The feel good factor in global equity markets is going strong since
past few months. India has also joined the party in past few weeks. Obviously
no one would like to see a party pooper at this point in time. Nonetheless,
there are some and investors would ignore them only at their risk.
The perennial party pooper Nouriel Roubini said on Tuesday that
Stocks aren't in bubble territory as yet, but a "huge rally in risk
assets" over the next two years puts markets in danger of a big crash.

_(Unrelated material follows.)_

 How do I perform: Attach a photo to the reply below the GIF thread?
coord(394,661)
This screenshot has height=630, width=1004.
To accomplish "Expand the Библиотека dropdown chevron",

But more notable is Michael Snyder of The
Economic Collapse Blog, who is flashing the following dozen warning
signals:
1.
The price of copper has traditionally been one
of the very best indicators of the future performance of the U.S. economy. It
is down nearly 20 percent so far this year.
2.
Home renovation spending has fallen back to
depressingly-low 2010 levels.
3.
U.S. retail spending is repeating a pattern that
we have not seen since the last recession.
4.
Manufacturing activity all over the country is
showing signs of slowing down. In fact, Chicago PMI has dipped below 50
(indicating contraction) for the first time since the last recession.
5.
In April, consumer confidence unexpectedly fell
to a nine-month low.
6.
NYSE margin debt peaked right before the
recession that began in 2002, it peaked right before the financial crisis of
2008, and it is peaking again.
7.
The S&P 500 usually mirrors the performance
of Chinese stocks very closely. That is why it is so alarming that Chinese
stocks peaked months ago. Will the S&P 500 soon follow?
8.
The economic data coming out of the Chinese
economy lately has been mostly terrible.
9.
Things just continue to get even worse over in
Europe. Unemployment in both Greece and Spain is now about 27 percent, and the
unemployment rate in the eurozone as a whole has just set a brand new all-time
record high.
10.
Crude inventories have soared to a record high
as demand for energy continues to decline. As I have written about previously,
this is a clear sign that economic activity is slowing down.
11.
Casino spending is usually a strong indicator of
the overall health of the U.S. economy. That is why it is so noteworthy
that casino spending is now back to levels that we have not seen since the last
recession.
12.
The impact of the sequester cuts is starting to
kick in. According to the Congressional Budget Office, the sequester cuts will
cost the U.S. economy about 750,000 jobs this year.
In our view, investors may enjoy their dinner, listen to party
poopers and decide when to return home. Make sure it’s not too late.